··· Task inputs

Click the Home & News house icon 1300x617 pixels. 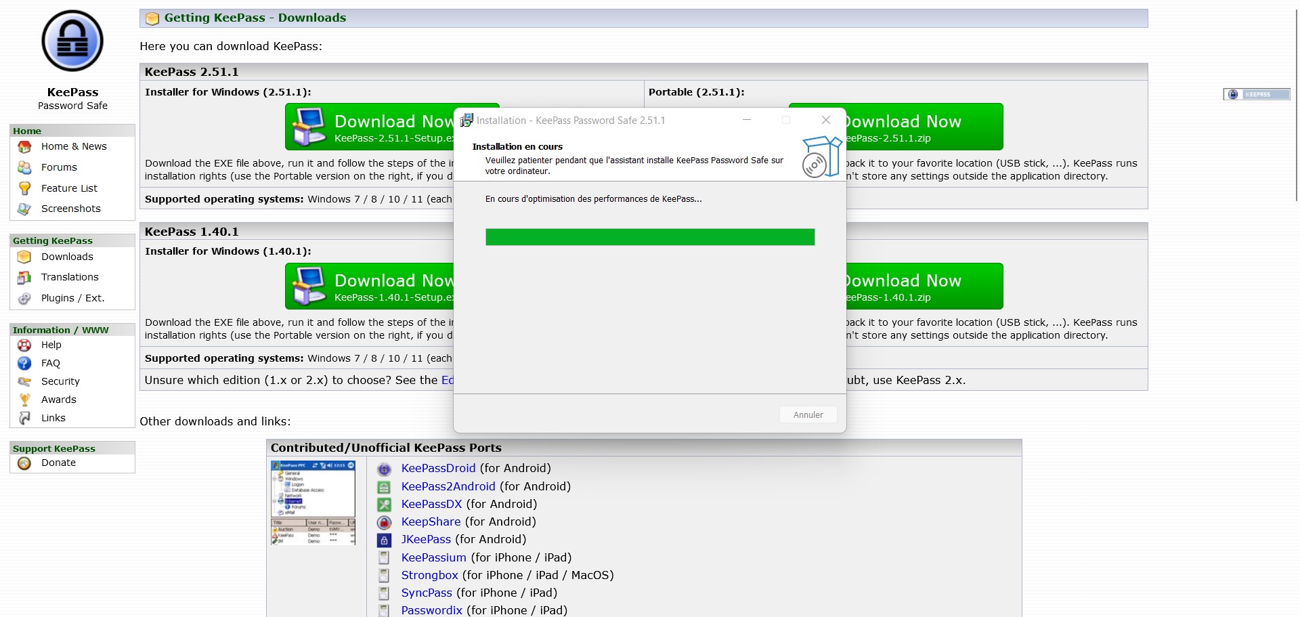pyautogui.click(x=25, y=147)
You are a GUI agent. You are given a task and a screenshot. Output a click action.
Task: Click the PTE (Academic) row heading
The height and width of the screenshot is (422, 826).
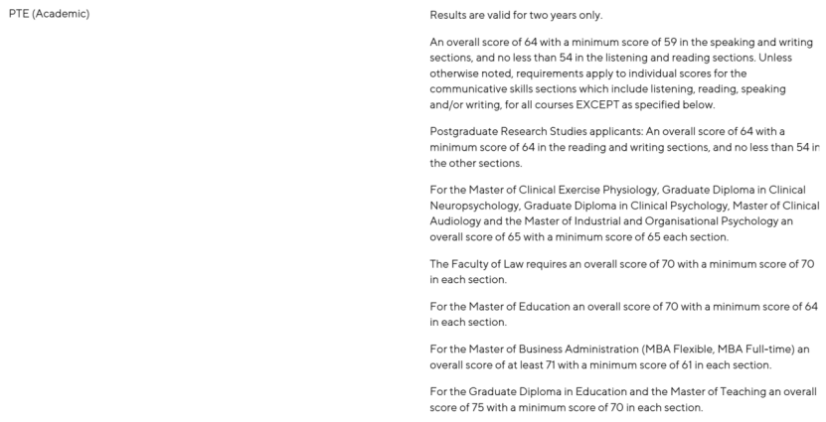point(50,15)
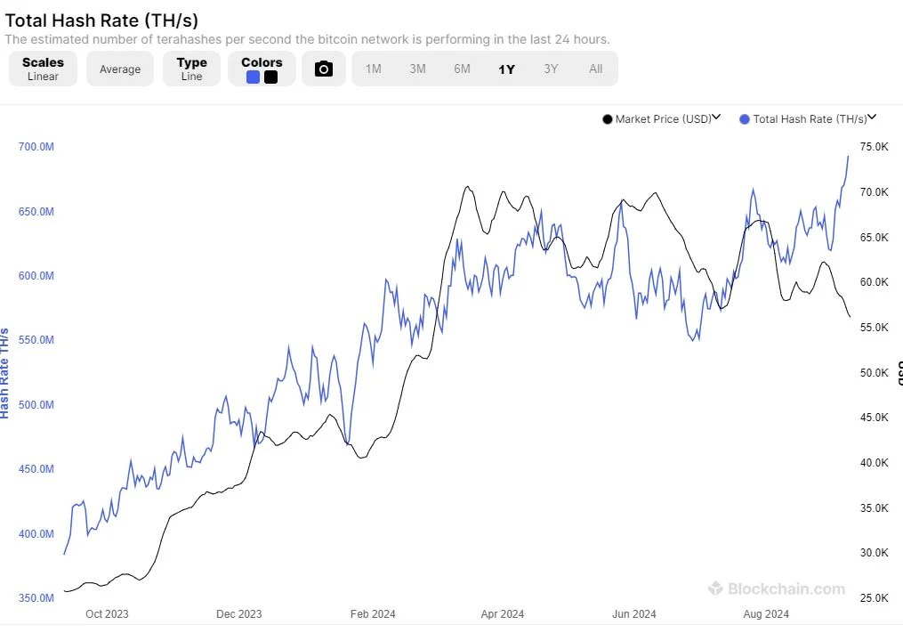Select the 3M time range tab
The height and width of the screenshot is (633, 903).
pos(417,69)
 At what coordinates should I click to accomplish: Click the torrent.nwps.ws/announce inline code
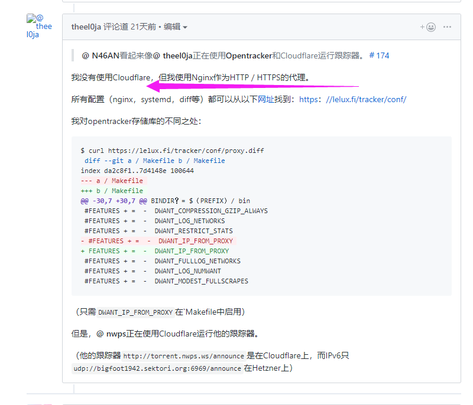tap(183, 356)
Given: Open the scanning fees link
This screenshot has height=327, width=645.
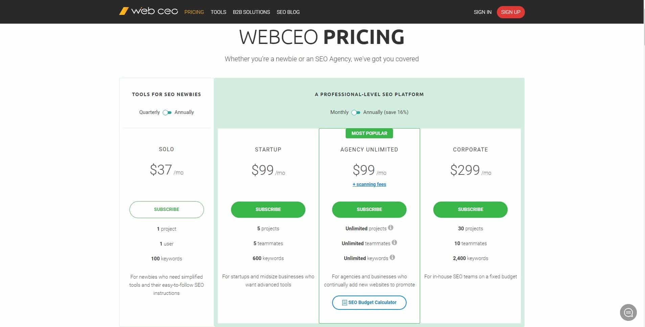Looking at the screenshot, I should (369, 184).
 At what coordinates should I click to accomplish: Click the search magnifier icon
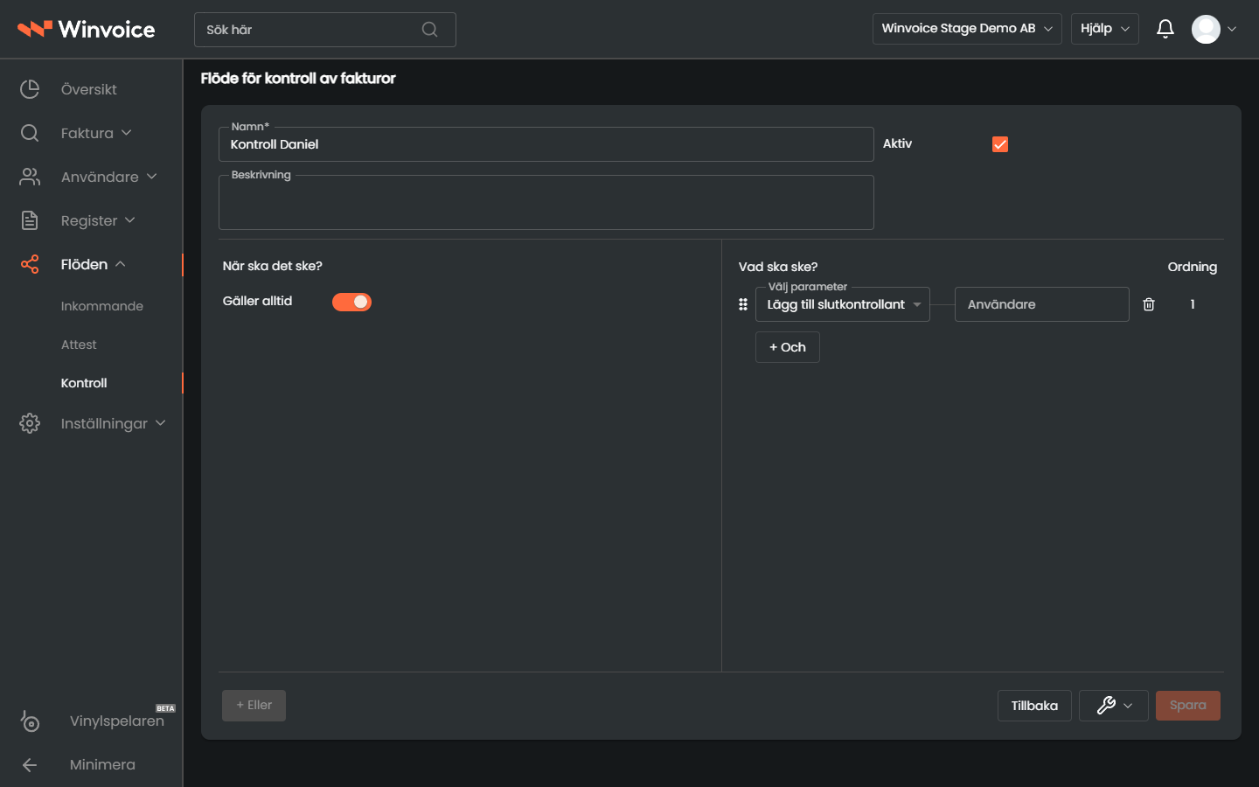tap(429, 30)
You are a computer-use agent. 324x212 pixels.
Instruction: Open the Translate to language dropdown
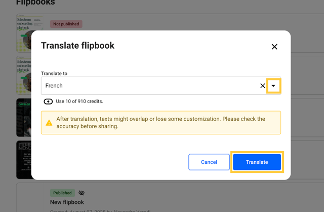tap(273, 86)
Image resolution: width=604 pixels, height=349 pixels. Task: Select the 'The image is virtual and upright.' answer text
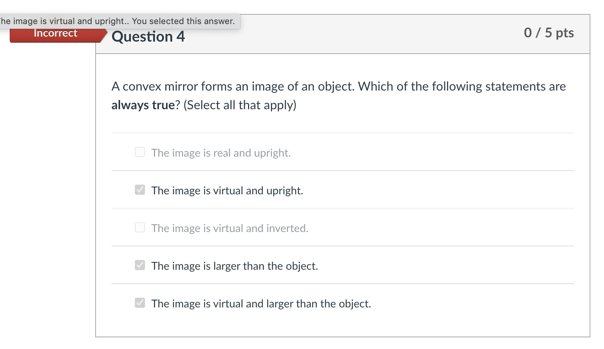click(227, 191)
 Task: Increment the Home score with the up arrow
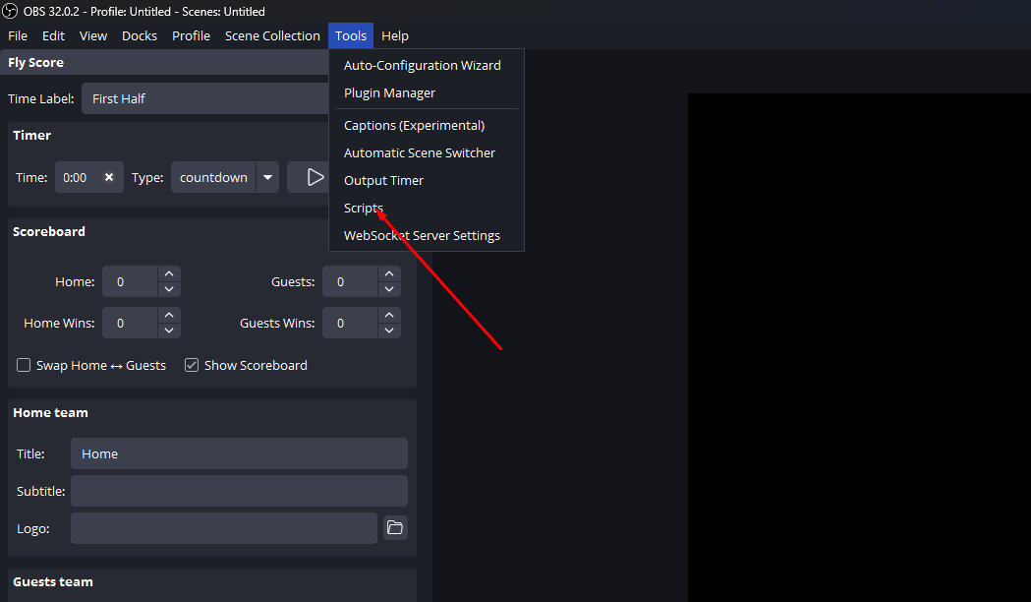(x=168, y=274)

······

▶ **Your goal**
Please find the lines in the data that contain the word "agent" and copy them.

▶ **Response to this exercise**
You are a GUI agent. You are given a task and a screenshot. Output a click action.
You are a computer-use agent. 324x212 pixels.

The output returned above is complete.